If I run the saw, shut it off, pull the side cover off, the sprocket is too hot to touch, (hot enough to blister skin). Its getting so hot its melting the side cover and turning the inside brown. After it cooled down, I removed the sprocket and checked the bearing and that all looks fine, its not blue or damaged at all.
The clutch drum is not showing any signs of slipping, there's no pattern on the inside andthe brake band is not dragging. (I even tried running it with the band removed and it made no difference. If I run the saw with no chain, the sprocket are doesn't get hot.
The thing that gets me is that it gets this hot fast, almost instantly.
I would think that if there was this much friction there the thing wouldn't even idle, but it runs fine. The chain never stops nor can I make it stop while cutting. I even went back to the part diagram to make sure nothing is missing in there.
Here's a pic of the inside of the cover, the brown spot is where the plastic has burned right near the sprocket. The whole cover is getting hot, its melted a bit away at the rear and the area where the bar clamps has an indent from where the bar burned into it.

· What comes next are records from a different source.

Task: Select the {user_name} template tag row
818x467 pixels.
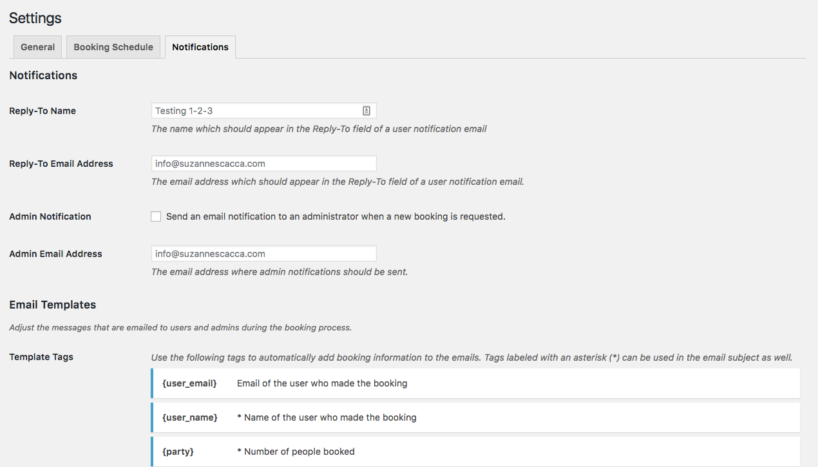Action: pos(475,417)
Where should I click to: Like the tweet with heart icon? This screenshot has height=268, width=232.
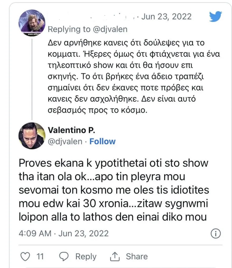[25, 256]
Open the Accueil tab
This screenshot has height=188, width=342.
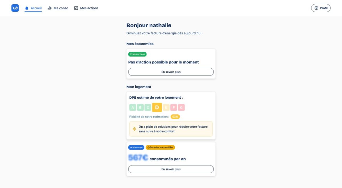[x=33, y=8]
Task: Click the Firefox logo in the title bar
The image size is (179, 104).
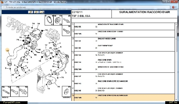Action: pos(2,2)
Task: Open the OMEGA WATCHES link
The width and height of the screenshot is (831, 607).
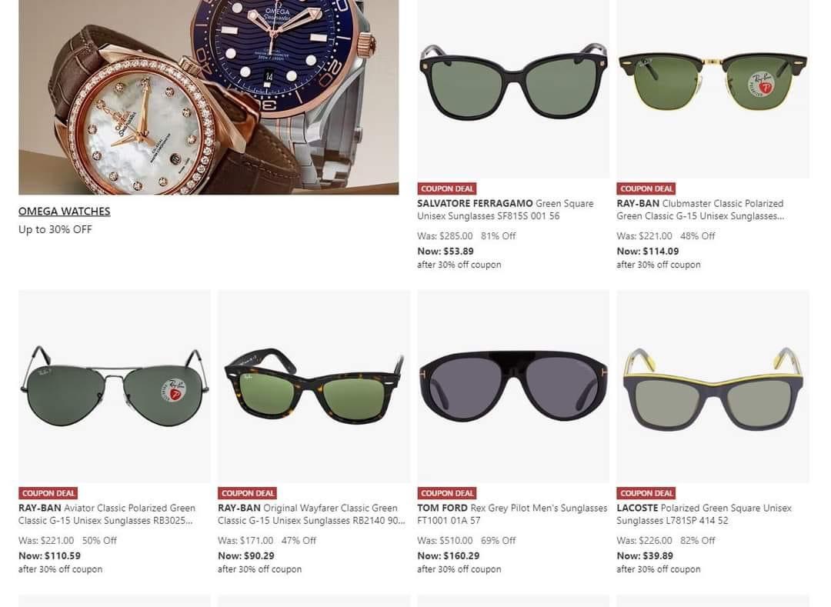Action: pyautogui.click(x=64, y=212)
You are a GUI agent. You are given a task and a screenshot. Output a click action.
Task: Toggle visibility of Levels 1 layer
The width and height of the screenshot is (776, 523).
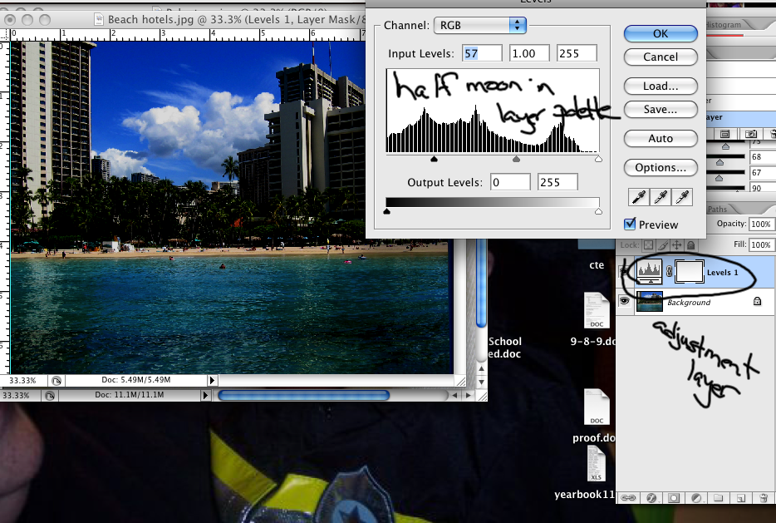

The saw is not new, it was bought four or five years ago, but it sat unused until a few weeks ago, I got it out, gased and oiled it up and went to cutting the downed tree branches in the back yard. It seemed to do that fine, but when I went to cut the 8" PT beams it wouldn't cut. The issue is getting worse.

As to the oil hole alignment, I'm thinking that maybe the plastic has distorted enough to create this problem, when I look at this on new saw at the store the holes are aligned about half way, more than enough to let oil flow.

The chain is not dragging, its not pinched, with the bar on and everything tight and adjusted I can rotate the chain by hand freely by hand.